The federal government is asking landlords to help small businesses by applying for a new loan program in light of COVID-19.
On Wednesday, Prime Minister Justin Trudeau announced that the application portal for the Canada Emergency Commercial Rent Assistance (CECRA) will open on Monday.
Trudeau originally announced the government’s intention to implement the program in mid-April.
The Government of Canada, along with all provinces and territories, will pay 50 per cent of the monthly rent to eligible property owners for April, May and June. In turn, landlords must absorb 25 per cent of the rent, leaving tenants to pay the remaining 25 per cent using other programs like the Canada Emergency Business Account (CEBA).
“We know that if our economy is to come back, we need a large number of those businesses to hold on and to make it through this pandemic. That’s why we are providing commercial rent assistance to landlords and tenants and we really hope that they will take (us) up on it,” said Trudeau.
“With many people discovering that we can work from home to a much greater degree, there may be a lot of vacancies in commercial buildings over the coming months and years. Who knows exactly what the post-pandemic world will look like.”
The loans will only be forgiven if the property owner agrees to reduce the tenant’s rent by at least 75 per cent under a rent reduction agreement. It also includes not evicting the tenant while the agreement is in place and not recovering forgiven rent when the agreement is over.
According to the Canadian Mortgage and Housing Corporation (CMHC), who will be handling the applications, CECRA does not apply for properties owned, in whole or in part, by someone holding a federal or provincial political office.
However, there are exceptions. This includes if the property owner is a crown corporation with limited appropriations designated as eligible for CECRA and if, for greater certainty, the property owner is a post-secondary institution, hospital, or pension fund.
Businesses that reopened on or after Mar. 1 are not eligible.
The deadline to apply is Aug. 31. For more information, visit the CMHC’s website.
Tam recommends masks where physical distancing isn’t possible, Shahab says Sask. has lots of space to do so
Canada’s Chief Public Health Officer Dr. Theresa Tam is recommending Canadians wear masks in situations where physical distancing is difficult to maintain. The province’s top doctor, though, said “One thing that we have in Saskatchewan is space.”
Tam made the recommendation on Wednesday shortly after Trudeau’s news conference.

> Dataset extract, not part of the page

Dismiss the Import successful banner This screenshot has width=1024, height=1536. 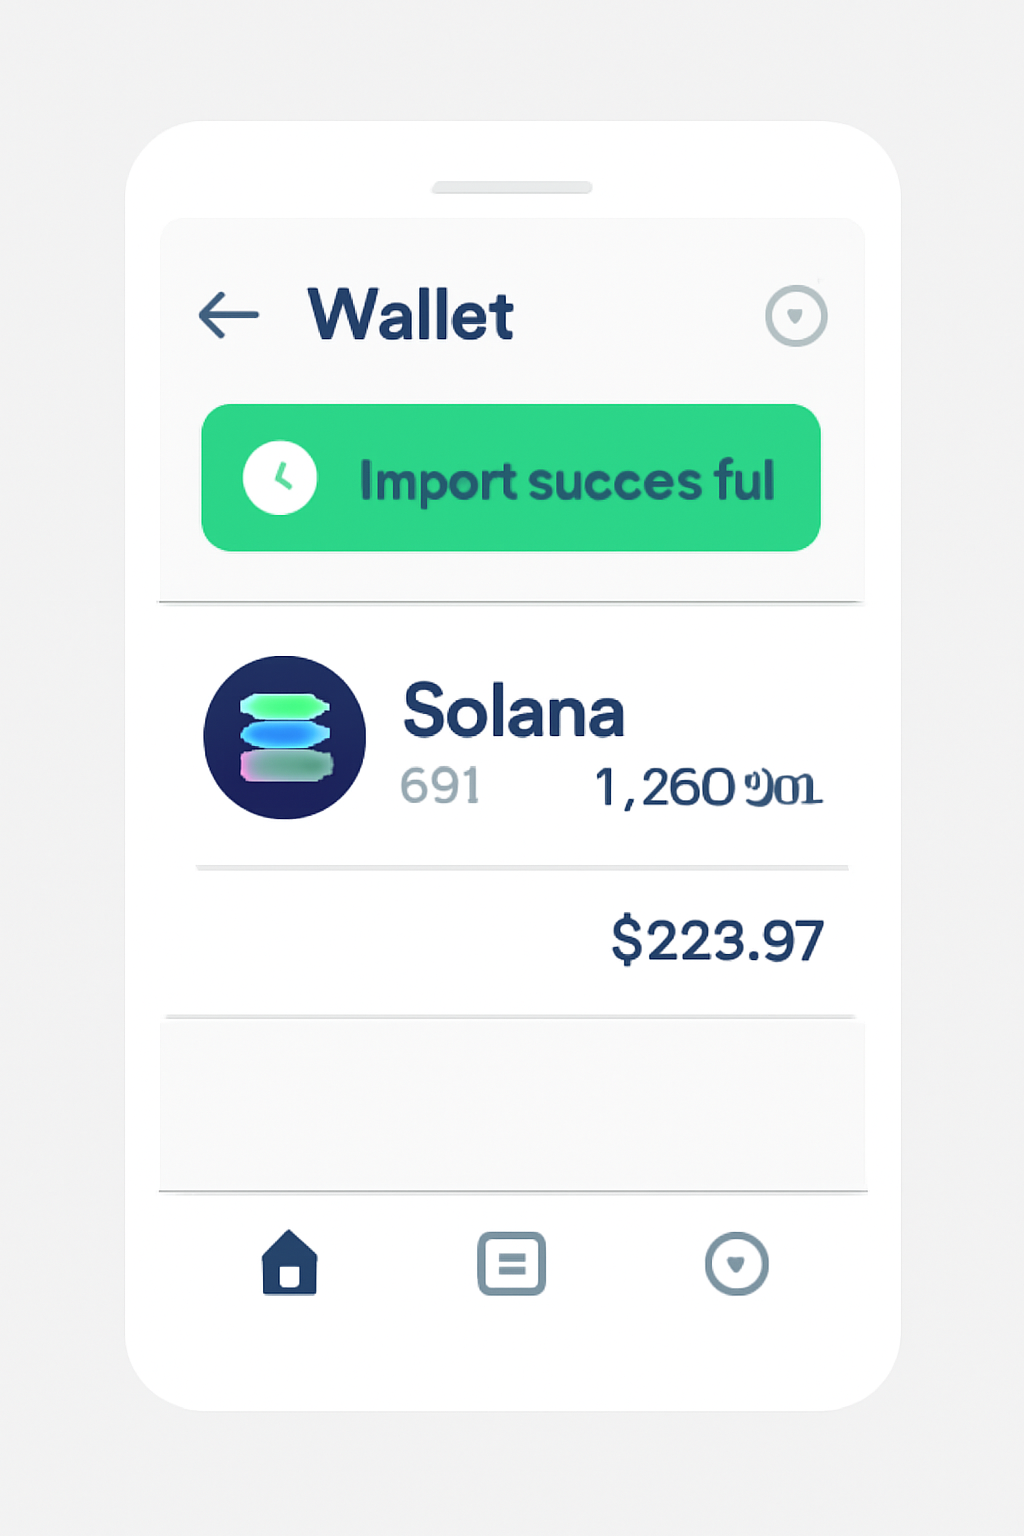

In it, the prime minister said he’s started following the guidelines by wearing a non-medical mask when he can’t consistently have a two-metre separation from others.
“We all need to adjust to what works in our circumstances and keep safety at the forefront of what we’re doing,” said Trudeau.
Saskatchewan’s Chief Medical Health Officer Dr. Saqib Shahab agreed with the recommendation, but said a mask isn’t needed as much in the province because there’s less people.
“We have put that (space) to good use, whether it’s going out for a walk in the area that we live or even going shopping,” said Shahab.
“We generally can go about our daily business currently while maintaining a safe two-metre distance, so because of that I think as long as you do not go out while you’re symptomatic and you maintain that two-metre distance, that has served us well.”
Shahab said if you’re going to wear a mask, make sure you’re wearing it properly and that you don’t fidget with it. Touching your face without washing your hands first puts you more at risk to getting the virus.